Many thanks for the positive comments by the Reviewer. We apologize for the typing errors. The manuscript has been checked and corrected. The manuscript was thoroughly checked and corrected by a native English speaker

Reviewer 3 Report

The authors present a report on the prospective outcomes of suture canaloplasty in patients with pigmentary glaucoma with IOP elevation refractory to medical therapy. The study title should be edited to better reflect what the study evaluated; the study was not powered or designed to evaluate  the question can canaloplasty definitely “heal” pigmentary glaucoma?" The study evaluated the success of canaloplasty in Medically Refractory Pigmentary Glaucoma. The study authors acknowledge the main limitations of the study as the small sample size, single-center and variably follow-up period. The authors should also discuss in more detail the lack of consideration of a partial-fluence SLT effect prior to surgical intervention and no commentary on how patient selection was completed to avoid selection bias (i.e. serial patient enrollment). 

The authors should add the manufacturer information for the of the illuminated microcatheter probe used in their surgical technique. 

The report would also require moderate English editing as there are several sentences with poor grammar and duplicate phrases. The reports will require professional English editing. 

Author Response

The authors present a report on the prospective outcomes of suture canaloplasty in patients with pigmentary glaucoma with IOP elevation refractory to medical therapy. The study title should be edited to better reflect what the study evaluated; the study was not powered or designed to evaluate  the question can canaloplasty definitely “heal” pigmentary glaucoma?" The study evaluated the success of canaloplasty in Medically Refractory Pigmentary Glaucoma. The study authors acknowledge the main limitations of the study as the small sample size, single-center and variably follow-up period. The authors should also discuss in more detail the lack of consideration of a partial-fluence SLT effect prior to surgical intervention and no commentary on how patient selection was completed to avoid selection bias (i.e. serial patient enrollment). 

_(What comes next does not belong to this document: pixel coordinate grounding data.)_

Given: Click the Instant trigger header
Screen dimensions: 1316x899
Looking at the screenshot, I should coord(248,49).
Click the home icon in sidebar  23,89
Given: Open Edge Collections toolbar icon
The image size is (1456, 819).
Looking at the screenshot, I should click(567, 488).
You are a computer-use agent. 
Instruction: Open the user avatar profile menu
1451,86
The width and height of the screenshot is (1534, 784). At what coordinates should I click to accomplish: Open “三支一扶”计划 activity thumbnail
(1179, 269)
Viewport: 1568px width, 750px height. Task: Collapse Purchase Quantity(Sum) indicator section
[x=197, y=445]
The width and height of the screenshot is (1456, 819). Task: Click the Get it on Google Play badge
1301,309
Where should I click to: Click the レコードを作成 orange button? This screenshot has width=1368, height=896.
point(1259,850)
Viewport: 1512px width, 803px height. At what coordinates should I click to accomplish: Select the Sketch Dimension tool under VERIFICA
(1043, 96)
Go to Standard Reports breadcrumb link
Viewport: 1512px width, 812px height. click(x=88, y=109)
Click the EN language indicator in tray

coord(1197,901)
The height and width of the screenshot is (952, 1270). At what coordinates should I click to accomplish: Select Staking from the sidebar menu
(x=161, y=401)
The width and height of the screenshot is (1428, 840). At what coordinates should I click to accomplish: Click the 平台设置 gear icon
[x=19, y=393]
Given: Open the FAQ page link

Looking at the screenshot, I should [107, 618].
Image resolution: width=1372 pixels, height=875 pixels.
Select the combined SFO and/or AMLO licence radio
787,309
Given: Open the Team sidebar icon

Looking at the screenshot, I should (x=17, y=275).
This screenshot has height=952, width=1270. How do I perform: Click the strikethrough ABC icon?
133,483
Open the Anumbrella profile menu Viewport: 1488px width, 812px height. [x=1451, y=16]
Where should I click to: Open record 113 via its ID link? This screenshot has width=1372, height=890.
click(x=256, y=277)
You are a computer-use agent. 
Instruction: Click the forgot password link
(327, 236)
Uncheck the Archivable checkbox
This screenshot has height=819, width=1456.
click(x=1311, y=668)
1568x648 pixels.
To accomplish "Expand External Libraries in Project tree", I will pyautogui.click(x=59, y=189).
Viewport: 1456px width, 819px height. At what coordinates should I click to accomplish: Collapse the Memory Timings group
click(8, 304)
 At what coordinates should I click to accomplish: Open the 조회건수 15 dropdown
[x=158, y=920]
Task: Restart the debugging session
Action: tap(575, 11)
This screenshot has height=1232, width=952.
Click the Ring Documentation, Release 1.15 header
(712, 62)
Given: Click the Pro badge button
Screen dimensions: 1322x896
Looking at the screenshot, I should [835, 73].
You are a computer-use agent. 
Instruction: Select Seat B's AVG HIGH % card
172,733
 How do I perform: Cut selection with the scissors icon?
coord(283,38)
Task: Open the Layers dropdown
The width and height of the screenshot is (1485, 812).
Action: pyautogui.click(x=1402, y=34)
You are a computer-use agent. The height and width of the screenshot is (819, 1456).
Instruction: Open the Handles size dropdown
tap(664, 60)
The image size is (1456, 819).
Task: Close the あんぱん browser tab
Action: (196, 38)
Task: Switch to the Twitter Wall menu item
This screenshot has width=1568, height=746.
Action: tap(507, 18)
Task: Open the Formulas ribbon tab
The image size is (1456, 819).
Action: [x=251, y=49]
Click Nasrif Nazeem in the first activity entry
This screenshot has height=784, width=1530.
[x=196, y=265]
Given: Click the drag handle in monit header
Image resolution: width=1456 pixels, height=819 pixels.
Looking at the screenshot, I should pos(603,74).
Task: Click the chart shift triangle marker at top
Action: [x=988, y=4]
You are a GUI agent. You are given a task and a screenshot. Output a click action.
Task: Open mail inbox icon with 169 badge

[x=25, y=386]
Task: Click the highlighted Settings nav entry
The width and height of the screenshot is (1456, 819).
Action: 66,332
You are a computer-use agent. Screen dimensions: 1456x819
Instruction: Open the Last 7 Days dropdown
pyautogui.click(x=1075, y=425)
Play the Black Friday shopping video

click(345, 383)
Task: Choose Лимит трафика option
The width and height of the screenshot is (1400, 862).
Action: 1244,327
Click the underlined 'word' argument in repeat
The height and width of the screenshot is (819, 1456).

The authors should add the manufacturer information for the of the illuminated microcatheter probe used in their surgical technique. 

The report would also require moderate English editing as there are several sentences with poor grammar and duplicate phrases. The reports will require professional English editing. 

We thank the Reviewer for the valuable comments. The title of our manuscript was meant to be somewhat provocative, but we agree with the reviewer that the study was specifically designed to evaluate the long term results of canaloplasty in this type of glaucoma. We proposed this new title: “CANALOPLASTY IN PIGMENTARY GLAUCOMA. Long-term outcomes and proposal of a new mechanism of action”. In alternative the subtitle could be “Long term outcomes and proposal of a new hypothesis on its IOP lowering mechanism”. The Editor can feel free to use either title.

With regards to SLT, the Reviewer’s comment is correct: actually, we performed a partial SLT with very low power in 5 patients. In two cases, however, we observed an acute post-laser IOP rise within three hours, which in one case requested the use of Mannitol infusion. The mid-term results of this treatment in these 5 patients were not satisfactory. Considering that the visual field loss in our patients was rapidly progressing and bearing in mind the potential risk of a laser treatment, we decided to proceed with surgery, thus skipping the SLT treatment in other cases. We added the following phrase in Material and Methods section (page 2, line 72): “A low-power half-circumference selective laser trabeculoplasty (SLT) was performed in 5 patients 3 to 5 months before, however, results after treatment were not satisfactory”.

The selection of patients for surgery was serial. The first sentence in Material and Methods section (page 2, lines 70-72) was modified as follows: “Twenty-nine eyes…with a not well controlled IOP despite maximum tolerated medical therapy were serially enrolled in the study”.

We added the manufacturer information (iTrack™, Ellex iScience, Inc., Freemont, CA, USA), as requested.

The manuscript was thoroughly checked and corrected by a native English speaker MD, PhD listed in the Acknowledgment section.